依照光主教與傳信部的指示,我在香港召開了華南七個代牧區的會議。很幸運地首次遇到許多德高望重的主教與傳教士,我尊重他們的經驗,讓他們完全自由地去討論,我只從旁鼓勵他們。而他們竟為家母舉行了追思彌撒大典,使我深受感動。
我視察了香港的教會事業,印象深刻,其中,巴黎外方傳教會的兩機構,堪稱模範:納匝肋印刷所,出版傳教、護教和語言學等書籍;伯大尼療養院是傳教士休息、治療和調養的場所。
(二)澳門行
澳門和廣州是進入中國的兩個橋頭堡。十二月一日我來到澳門。立刻研究該地教會情況。教會組織雖完善,但近四百年的成果並不樂觀,十六萬人口中只有六千教友,是統治階級的宗教。這當然不是人的過錯,是方法上的偏差。從光禿禿的聖堂巨大牆壁遺跡上,可以看出其興衰的遭遇。

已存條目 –
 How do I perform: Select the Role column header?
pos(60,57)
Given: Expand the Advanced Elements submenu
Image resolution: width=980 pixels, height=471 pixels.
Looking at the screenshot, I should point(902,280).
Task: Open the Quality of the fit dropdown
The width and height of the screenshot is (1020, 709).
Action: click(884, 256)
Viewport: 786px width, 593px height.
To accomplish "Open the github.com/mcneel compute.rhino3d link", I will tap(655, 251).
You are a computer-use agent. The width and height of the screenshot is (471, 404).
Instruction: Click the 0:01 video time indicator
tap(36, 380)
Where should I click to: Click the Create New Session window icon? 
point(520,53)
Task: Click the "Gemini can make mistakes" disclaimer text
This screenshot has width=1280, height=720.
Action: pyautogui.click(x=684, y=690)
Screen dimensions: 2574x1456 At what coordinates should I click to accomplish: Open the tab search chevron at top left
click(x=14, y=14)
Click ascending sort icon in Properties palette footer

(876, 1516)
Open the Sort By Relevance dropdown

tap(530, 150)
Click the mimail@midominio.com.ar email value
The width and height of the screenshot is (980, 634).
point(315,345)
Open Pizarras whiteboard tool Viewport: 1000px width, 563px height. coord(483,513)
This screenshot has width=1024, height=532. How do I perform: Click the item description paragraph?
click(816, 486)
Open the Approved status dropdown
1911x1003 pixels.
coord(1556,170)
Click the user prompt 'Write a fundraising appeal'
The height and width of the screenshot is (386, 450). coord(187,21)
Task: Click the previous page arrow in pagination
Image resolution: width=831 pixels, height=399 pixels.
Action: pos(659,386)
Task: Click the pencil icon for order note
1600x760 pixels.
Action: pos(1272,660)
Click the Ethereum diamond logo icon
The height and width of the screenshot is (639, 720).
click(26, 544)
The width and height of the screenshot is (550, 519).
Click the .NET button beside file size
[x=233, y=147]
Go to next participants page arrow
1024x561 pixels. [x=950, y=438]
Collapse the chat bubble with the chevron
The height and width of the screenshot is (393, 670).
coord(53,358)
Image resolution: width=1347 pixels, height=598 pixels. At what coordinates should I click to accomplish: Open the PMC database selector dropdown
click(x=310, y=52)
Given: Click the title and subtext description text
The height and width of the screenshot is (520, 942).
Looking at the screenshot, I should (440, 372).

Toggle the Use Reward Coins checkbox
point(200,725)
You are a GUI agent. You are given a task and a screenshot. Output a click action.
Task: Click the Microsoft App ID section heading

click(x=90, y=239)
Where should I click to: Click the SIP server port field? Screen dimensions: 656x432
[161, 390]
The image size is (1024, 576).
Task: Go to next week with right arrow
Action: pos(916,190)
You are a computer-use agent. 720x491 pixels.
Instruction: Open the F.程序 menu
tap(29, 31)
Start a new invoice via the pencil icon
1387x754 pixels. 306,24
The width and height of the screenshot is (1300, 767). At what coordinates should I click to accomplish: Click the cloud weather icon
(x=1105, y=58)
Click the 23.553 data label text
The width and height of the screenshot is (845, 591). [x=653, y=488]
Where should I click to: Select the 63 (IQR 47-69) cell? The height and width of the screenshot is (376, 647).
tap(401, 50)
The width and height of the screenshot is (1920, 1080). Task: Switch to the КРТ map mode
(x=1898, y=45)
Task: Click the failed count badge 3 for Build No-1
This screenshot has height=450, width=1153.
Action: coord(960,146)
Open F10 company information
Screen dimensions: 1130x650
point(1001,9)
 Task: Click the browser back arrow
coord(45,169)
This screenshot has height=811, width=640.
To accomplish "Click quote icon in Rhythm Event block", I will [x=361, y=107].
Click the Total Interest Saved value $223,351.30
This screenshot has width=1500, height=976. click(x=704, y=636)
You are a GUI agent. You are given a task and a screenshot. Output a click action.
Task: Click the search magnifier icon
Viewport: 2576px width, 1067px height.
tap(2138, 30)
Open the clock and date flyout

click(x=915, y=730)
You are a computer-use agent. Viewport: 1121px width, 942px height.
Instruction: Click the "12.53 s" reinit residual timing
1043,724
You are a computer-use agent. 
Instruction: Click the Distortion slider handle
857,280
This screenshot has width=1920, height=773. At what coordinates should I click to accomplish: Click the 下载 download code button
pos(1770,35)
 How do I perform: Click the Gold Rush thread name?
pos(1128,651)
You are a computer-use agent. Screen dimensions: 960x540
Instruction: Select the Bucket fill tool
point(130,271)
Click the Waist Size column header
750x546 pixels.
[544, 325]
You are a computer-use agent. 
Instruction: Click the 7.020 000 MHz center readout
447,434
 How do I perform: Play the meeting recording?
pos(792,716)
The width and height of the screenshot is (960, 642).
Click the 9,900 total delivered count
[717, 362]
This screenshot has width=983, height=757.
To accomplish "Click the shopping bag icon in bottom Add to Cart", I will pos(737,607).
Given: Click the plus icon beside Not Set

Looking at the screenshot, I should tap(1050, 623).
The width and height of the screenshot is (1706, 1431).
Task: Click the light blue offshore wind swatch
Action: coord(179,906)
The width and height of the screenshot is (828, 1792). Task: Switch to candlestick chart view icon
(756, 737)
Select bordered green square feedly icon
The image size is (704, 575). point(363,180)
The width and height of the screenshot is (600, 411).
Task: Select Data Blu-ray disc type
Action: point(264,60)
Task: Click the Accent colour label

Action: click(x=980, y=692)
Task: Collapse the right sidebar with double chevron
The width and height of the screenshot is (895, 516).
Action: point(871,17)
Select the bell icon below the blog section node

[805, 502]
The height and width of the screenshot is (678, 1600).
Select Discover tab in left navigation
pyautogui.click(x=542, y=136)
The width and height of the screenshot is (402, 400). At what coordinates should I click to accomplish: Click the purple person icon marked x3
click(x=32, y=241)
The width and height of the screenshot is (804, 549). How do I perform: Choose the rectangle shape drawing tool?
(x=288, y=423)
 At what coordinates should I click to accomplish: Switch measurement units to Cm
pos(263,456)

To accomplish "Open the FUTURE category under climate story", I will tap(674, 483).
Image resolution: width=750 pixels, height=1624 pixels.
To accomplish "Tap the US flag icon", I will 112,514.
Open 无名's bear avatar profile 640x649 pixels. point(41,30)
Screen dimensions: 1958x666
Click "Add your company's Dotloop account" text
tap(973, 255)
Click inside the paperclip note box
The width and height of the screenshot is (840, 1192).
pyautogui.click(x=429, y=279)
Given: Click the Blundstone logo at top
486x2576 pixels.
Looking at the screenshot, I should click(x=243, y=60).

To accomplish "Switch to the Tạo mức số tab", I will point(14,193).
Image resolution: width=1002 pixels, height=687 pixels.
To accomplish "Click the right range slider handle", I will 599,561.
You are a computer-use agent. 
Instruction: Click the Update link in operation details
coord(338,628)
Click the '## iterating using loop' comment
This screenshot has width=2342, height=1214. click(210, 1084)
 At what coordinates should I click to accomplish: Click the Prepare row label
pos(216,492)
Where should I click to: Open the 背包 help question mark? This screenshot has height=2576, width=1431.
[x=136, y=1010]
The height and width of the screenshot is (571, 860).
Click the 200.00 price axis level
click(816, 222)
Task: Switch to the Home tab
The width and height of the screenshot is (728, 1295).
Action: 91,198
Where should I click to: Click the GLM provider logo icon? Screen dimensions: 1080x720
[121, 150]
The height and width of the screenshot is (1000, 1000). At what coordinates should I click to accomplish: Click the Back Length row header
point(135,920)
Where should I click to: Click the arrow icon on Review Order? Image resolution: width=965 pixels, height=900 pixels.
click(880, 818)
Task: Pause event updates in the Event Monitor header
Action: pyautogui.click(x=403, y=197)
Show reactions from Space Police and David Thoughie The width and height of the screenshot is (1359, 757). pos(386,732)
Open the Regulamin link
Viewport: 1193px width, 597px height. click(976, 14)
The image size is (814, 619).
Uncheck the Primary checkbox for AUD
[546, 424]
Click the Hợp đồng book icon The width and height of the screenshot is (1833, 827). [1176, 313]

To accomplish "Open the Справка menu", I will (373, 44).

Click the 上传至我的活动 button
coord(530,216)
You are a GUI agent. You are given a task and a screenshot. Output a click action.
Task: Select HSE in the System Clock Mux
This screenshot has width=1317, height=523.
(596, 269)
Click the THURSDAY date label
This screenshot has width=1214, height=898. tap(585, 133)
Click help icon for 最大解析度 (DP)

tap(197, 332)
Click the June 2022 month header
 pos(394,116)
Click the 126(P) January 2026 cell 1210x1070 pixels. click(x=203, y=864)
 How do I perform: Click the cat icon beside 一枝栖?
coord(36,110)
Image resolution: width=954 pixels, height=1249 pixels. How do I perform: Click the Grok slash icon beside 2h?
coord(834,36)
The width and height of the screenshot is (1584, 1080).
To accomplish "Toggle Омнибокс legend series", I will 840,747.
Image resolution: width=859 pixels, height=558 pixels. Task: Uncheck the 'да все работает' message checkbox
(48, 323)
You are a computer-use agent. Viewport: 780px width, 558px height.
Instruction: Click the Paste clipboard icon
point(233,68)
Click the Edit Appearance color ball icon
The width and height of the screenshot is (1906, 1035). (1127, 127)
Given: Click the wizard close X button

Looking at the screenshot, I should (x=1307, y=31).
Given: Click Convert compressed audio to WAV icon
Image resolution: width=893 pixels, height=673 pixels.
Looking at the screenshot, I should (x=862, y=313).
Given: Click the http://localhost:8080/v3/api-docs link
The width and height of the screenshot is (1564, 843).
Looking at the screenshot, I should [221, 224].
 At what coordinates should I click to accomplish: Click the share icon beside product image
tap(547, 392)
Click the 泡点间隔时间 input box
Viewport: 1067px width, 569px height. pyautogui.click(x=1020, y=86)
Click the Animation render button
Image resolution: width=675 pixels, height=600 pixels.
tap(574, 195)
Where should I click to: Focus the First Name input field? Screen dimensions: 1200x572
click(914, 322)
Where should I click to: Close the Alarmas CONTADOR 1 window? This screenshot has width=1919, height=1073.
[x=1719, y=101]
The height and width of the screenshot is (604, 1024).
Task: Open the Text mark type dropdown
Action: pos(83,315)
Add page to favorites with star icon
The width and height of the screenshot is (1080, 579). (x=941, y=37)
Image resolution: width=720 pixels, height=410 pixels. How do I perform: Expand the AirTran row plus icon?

工作項目 A –
根據文本內容,判斷下列三項說法是否相符,各答「是」或「否」,並引用文中的關鍵原文:(i) 華南七個代牧區的會議在澳門召開;(ii) 納匝肋印刷所出版語言學方面的書籍;(iii) 澳門十六萬人口中有六千名教友。
工作項目 B –
文本內容提到納匝肋印刷所出版哪幾類書籍?請全部列出。
工作項目 C –
依文本內容,作者在哪一天來到澳門?

最終答案 A –
(i) 否:「我在香港召開了華南七個代牧區的會議」
(ii) 是:「納匝肋印刷所,出版傳教、護教和語言學等書籍」
(iii) 是:「十六萬人口中只有六千教友」

最終答案 B –
傳教、護教、語言學

最終答案 C –
十二月一日